そんな状況に踏み込むことを考えたら、未知への恐怖よりも希望やドキドキの方が勝る。
その点において、メイベルは自分が思っているよりもまだまだ子供だったのかもしれない。
やがて訪れる大人への扉がもう目の前に迫っているということ、それは希望にときめくわくわくへの入り口というだけではないことに彼女はまだ気づいていない。
大人にあこがれて早くそうなりたいと思っていた無邪気だった自分のことを懐かしく思う日が来るなんてことを、ほんの少したりとも考えることはなかった。
ごろん、ごろん、ごろん、木の板の上に敷いた干し草がぱらぱらとこぼれ落ちそうなほど寝返りを打って、朝を待ちわびる。
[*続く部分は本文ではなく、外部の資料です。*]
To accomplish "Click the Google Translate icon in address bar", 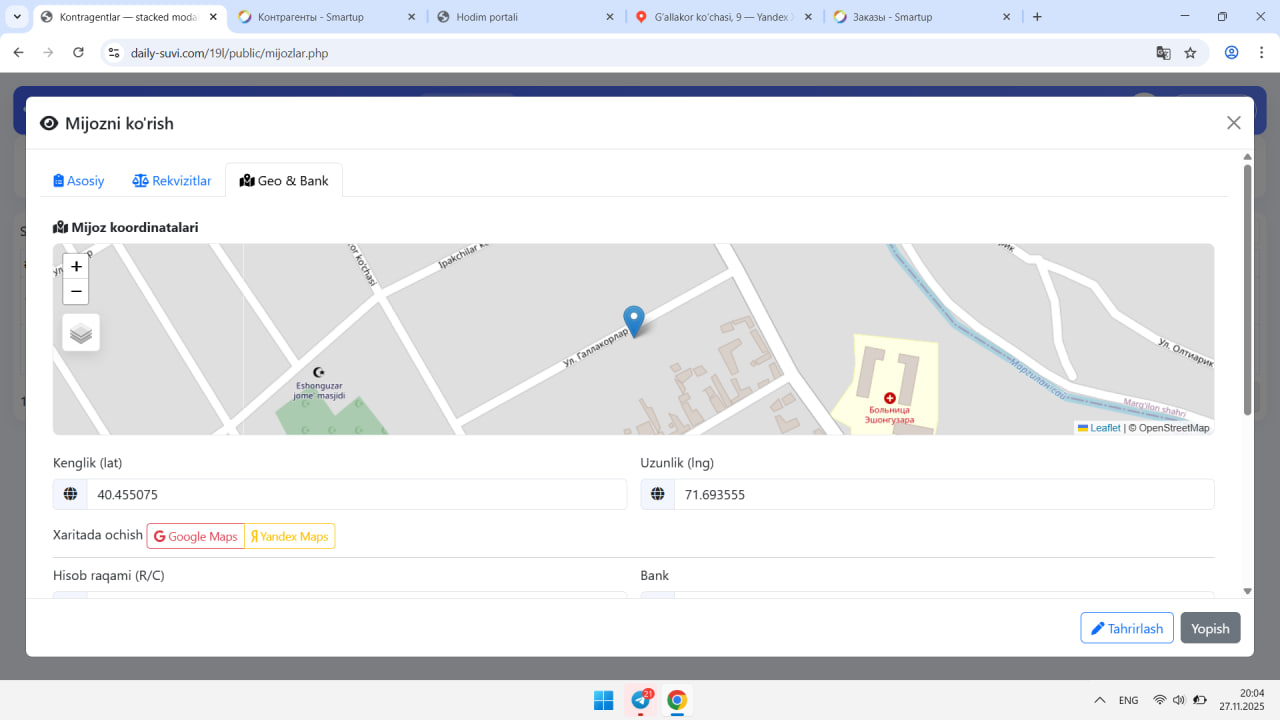I will [x=1163, y=53].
そうしていよいよ待ちかねた日を翌日に控えた夜、やはりまんじりともできなかったメイベルが甲板に出ると、そこには先客、キャプテンダイヤモンドがいた。
「あっ、父さんも起きてたの?」
「あぁ、メイベルか、海を見ていたんだ」
「わぁ、今日の海なんだか違うわ、こんなの初めて見た」
もう目と鼻の先まで迫っている港、その波打ち際からこの船に向かって青い光の道が続いている。
「あれって、夜光虫よね?でもこんなにいっぱい海のミルキーウェイみたいなのは初めて」
夜の港には数えきれないほど来ている。
波打ち際でチカチカと光る夜光虫も何度も見たが、いつもはぽつりぽつりとしたまばらな光だけだった。
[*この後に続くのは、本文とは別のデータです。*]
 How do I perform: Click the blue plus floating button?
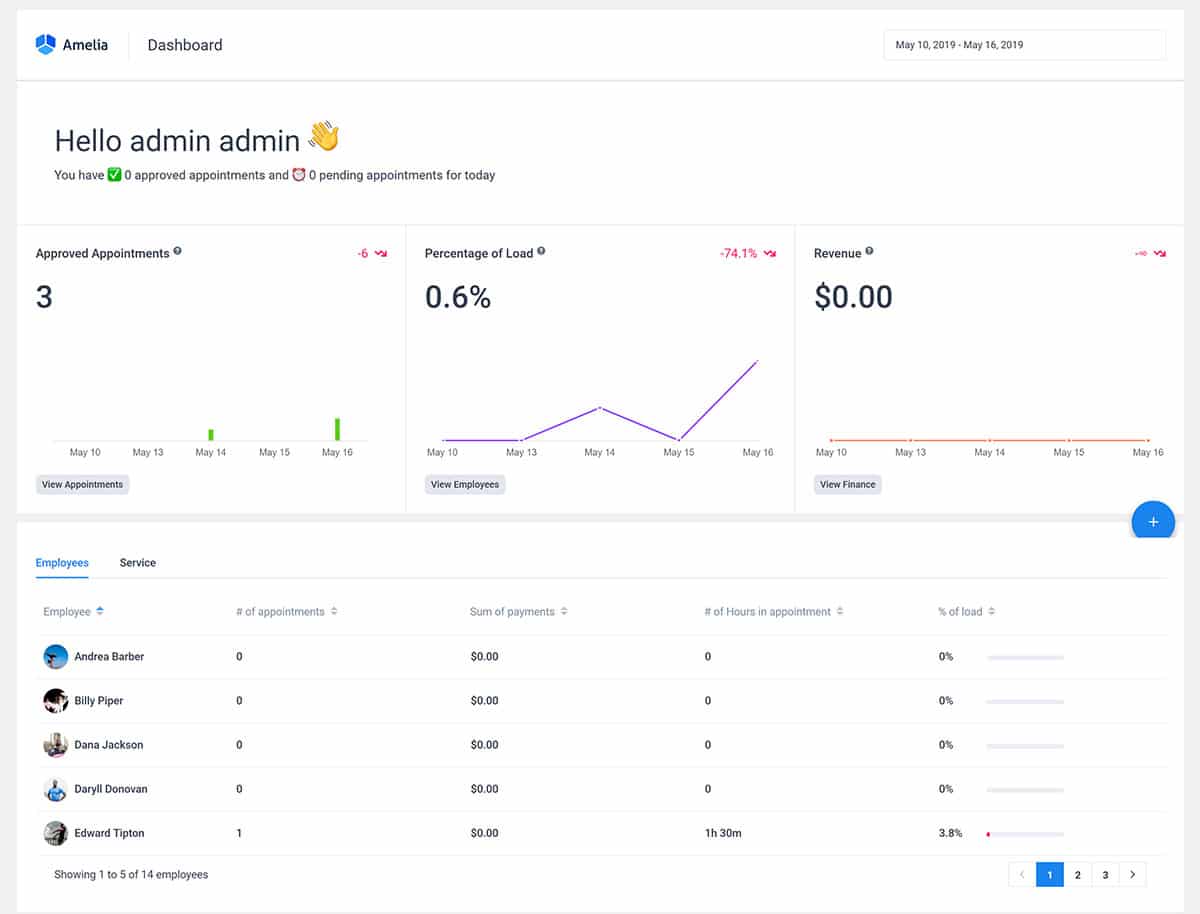point(1152,522)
「そうか、メイベルはノーストンは初めてか、ここではなときたま夜光虫がこうやってどっさり集まって俺らみてぇな船が通るとこうやって一斉にビカビカ光んのさ」
「へー、何だがあたしたちを歓迎してくれているみたいね」
「歓迎か、あぁそうだな」
闇の中でまばゆく輝く青い光に目を奪われたメイベルは、その道の先をじっと見つめるキャプテンダイヤモンドの覚悟を決めた表情には気付かない。
「光の道だ、お前はこの道を進んでいくんだぞ」
「えー、父さんも船のみんなもみんな一緒にいくんじゃない」
その言葉に返ってきたのが静かな微笑みだけだったことも、メイベルの胸に不安をよぎらせるようなものではなかった。
明るい道を通って皆で陸に行く。
朝になったら船から降りてお使いに行く。
マーケットをあちこち見て回って楽しいひと時を過ごす。
それが終わったらまた大海原に乗り出して、いつものようにみなで過ごす。
父さん、ジャネット、エディ、キャットにビー乗組員の家族みんなみんなといつものようにわいわいと。
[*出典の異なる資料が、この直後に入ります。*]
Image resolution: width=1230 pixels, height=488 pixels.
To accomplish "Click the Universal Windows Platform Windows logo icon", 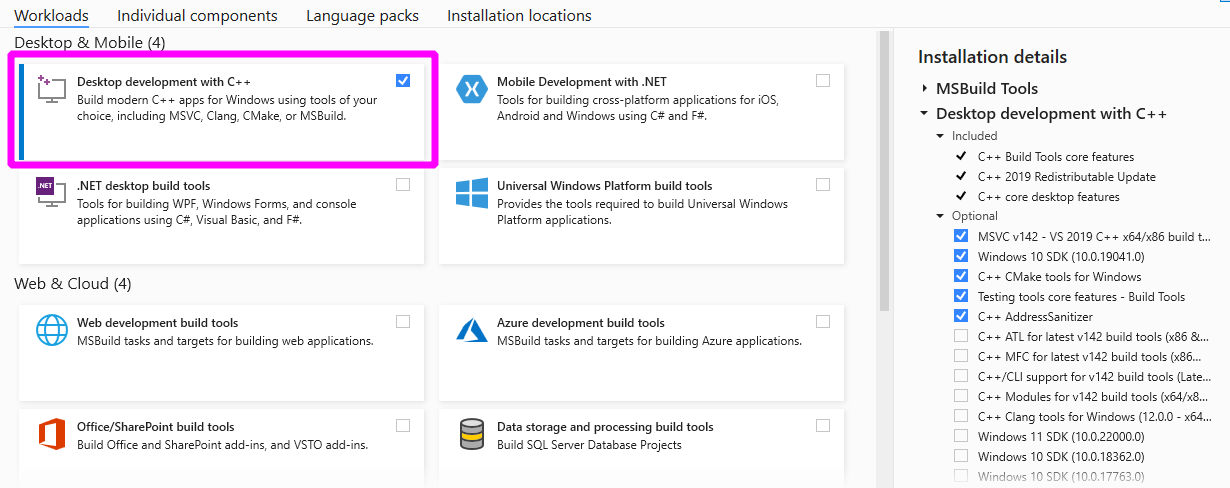I will [x=471, y=193].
そんなことはいちいち思い浮かべることもないくらいメイベルにとって空気のように海の水のように当たり前の日常だったのだ。
まさか、甲板で夏の始まりの生ぬるい潮風に吹かれながら父親とこうして青く光る夜の海を眺めるのが最後になってしまうことなど、この時のメイベルには思いもよらないことだった。